EEG helmet
While wearing a helmet like the one shown here that reads EEG waves and communicates to a computer, humans could control robotic technology with their minds. Practical uses might include flying a drone and controlling a wheelchair.

Ufuk Topcu, an assistant professor of aerospace engineering and engineering mechanics, is one of eight UT Austin professors selected by the National Science Foundation (NSF) to receive a 2017 Faculty Early Career Development (CAREER) Award. The award is the most prestigious offered by the NSF’s CAREER Program.

The award provides up to five years of funding to junior faculty who exemplify the role of teacher-scholars through outstanding research, excellent education and the integration of education and research within the context of their organizations’ missions.

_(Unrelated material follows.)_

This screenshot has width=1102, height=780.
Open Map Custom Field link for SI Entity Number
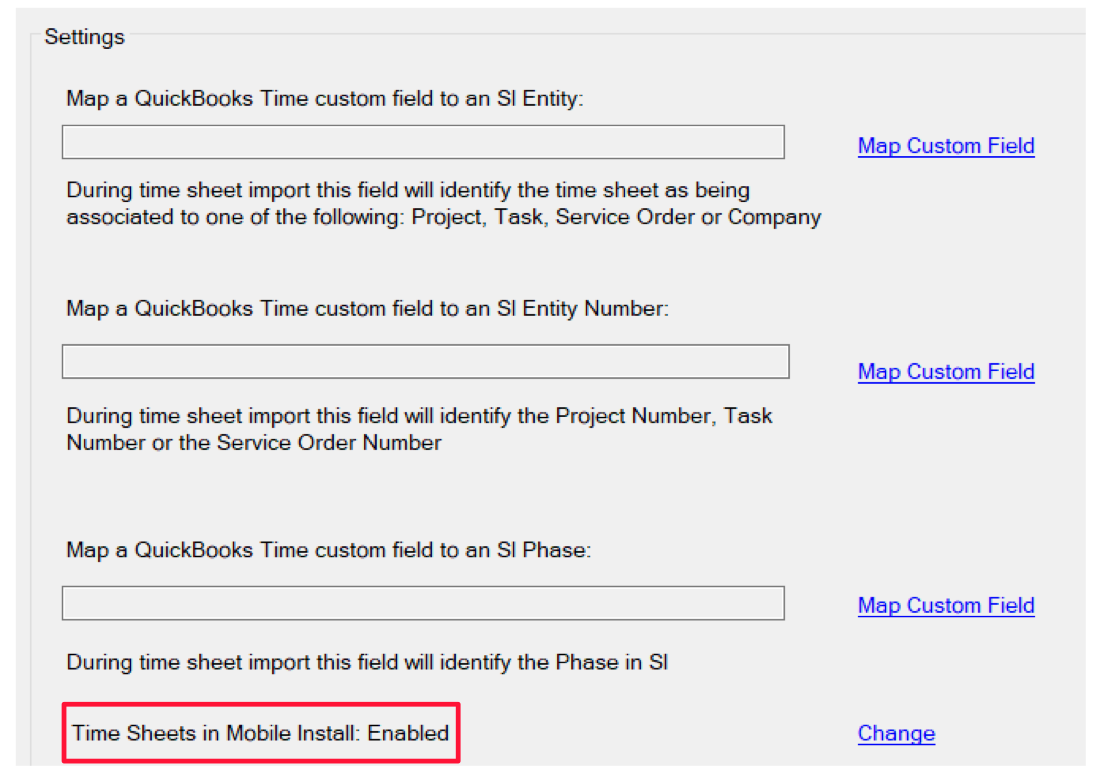coord(945,371)

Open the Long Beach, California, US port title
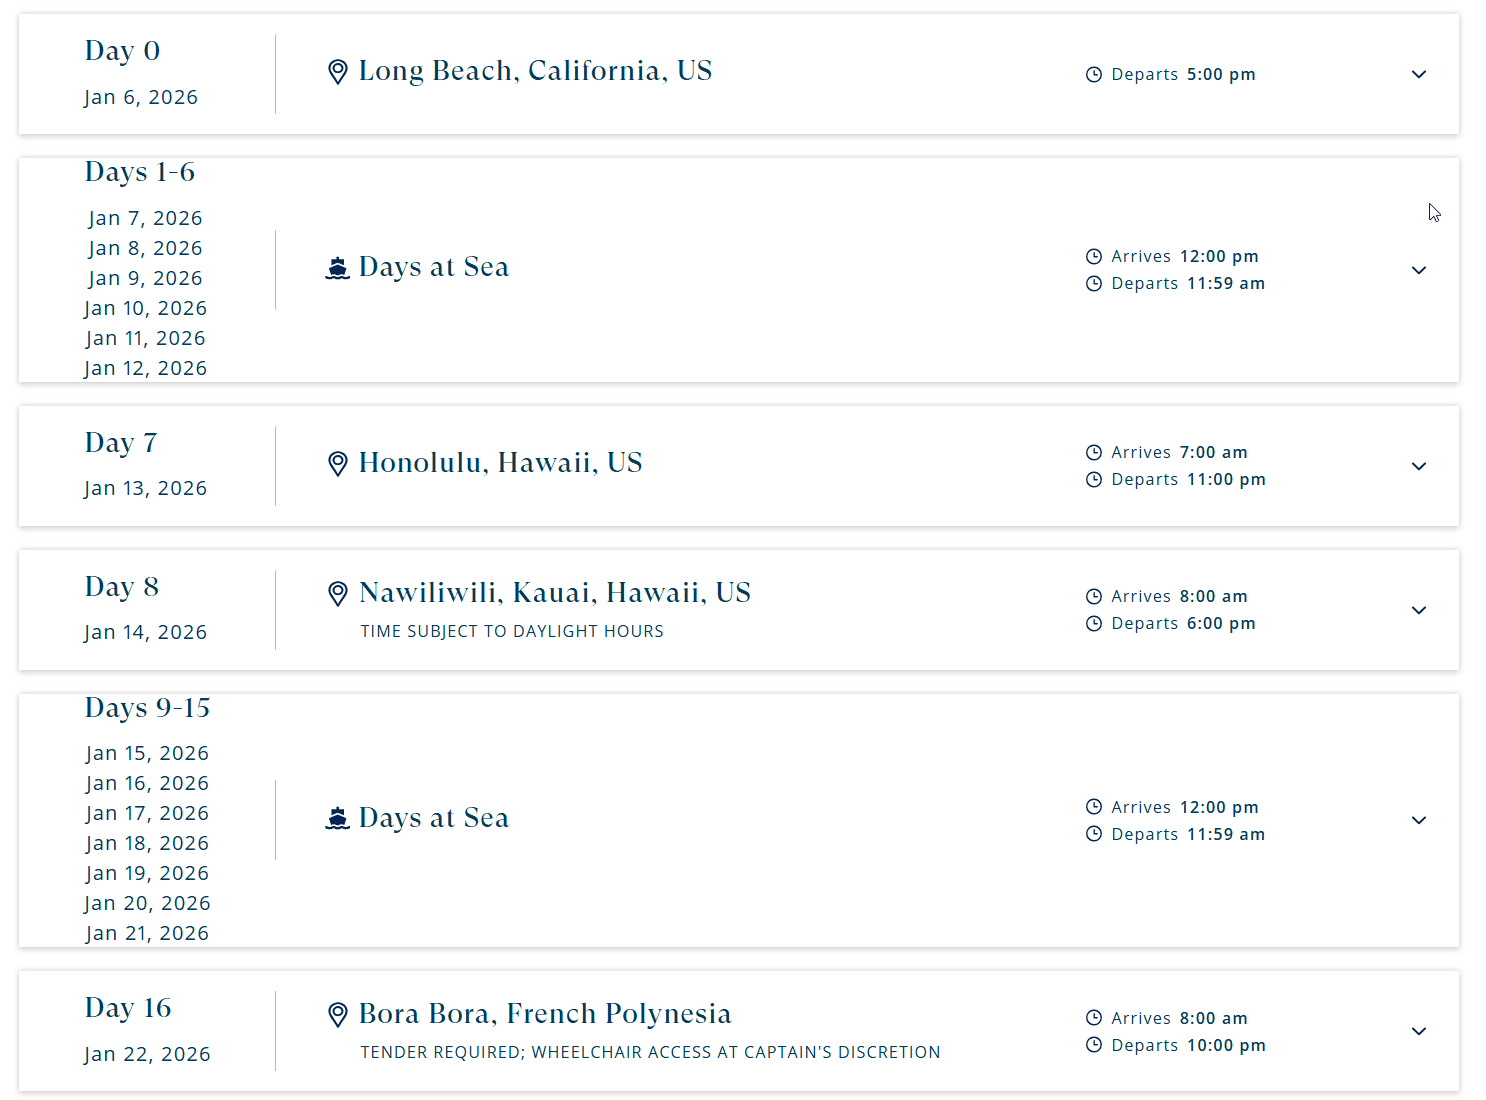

Topcu was awarded for his project “Provably Correct Shared Control for Human-Embedded Autonomous Systems.” Establishing provable trust is one of the most pressing bottlenecks in deploying autonomous systems at scale. Topcu’s project will help develop autonomous systems in which the human operator and autonomy protocols are equally essential components of the same system and reduce the so-called “automation surprises.”

Topcu’s team is working on technology that allows humans to control robots autonomously using, for example, brainwaves. While wearing a helmet that reads EEG waves and communicates to a computer, humans could control robotic technology with their minds. Practical uses might include flying a drone and controlling a wheelchair.

Because humans interact with autonomous systems through imperfect interfaces, there is uncertainty in a given situation. Topcu’s research goal for this project is to mathematically prove that these autonomous systems that interact with human operators satisfy safety and performance specifications and can be designed and deployed with minimal hardware testing.